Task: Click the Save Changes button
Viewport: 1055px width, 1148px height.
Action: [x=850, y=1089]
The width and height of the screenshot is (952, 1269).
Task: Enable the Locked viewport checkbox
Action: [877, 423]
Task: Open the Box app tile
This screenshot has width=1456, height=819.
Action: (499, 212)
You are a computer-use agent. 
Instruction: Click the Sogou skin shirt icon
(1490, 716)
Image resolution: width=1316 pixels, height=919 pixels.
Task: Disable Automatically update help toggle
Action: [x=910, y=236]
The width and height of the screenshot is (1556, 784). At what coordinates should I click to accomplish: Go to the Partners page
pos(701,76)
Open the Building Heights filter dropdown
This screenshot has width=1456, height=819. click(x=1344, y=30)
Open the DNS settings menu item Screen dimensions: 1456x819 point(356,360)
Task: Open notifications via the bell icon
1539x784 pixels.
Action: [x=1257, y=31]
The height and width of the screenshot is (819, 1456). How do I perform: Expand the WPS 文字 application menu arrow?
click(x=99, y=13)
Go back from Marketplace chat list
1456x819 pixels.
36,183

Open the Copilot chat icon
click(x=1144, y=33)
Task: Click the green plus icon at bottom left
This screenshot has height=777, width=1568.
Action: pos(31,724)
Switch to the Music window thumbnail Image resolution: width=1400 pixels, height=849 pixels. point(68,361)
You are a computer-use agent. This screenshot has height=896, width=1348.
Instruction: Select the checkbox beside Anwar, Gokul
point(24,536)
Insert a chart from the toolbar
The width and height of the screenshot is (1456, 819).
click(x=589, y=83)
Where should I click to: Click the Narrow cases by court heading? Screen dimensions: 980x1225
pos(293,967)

> WHAT YOU ARE ASKED TO DO: Please show the lines in the entries above that hold the string "agent".

> TASK ANSWER:
You are a computer-use agent. 
You are a computer-use agent. This screenshot has height=896, width=1348.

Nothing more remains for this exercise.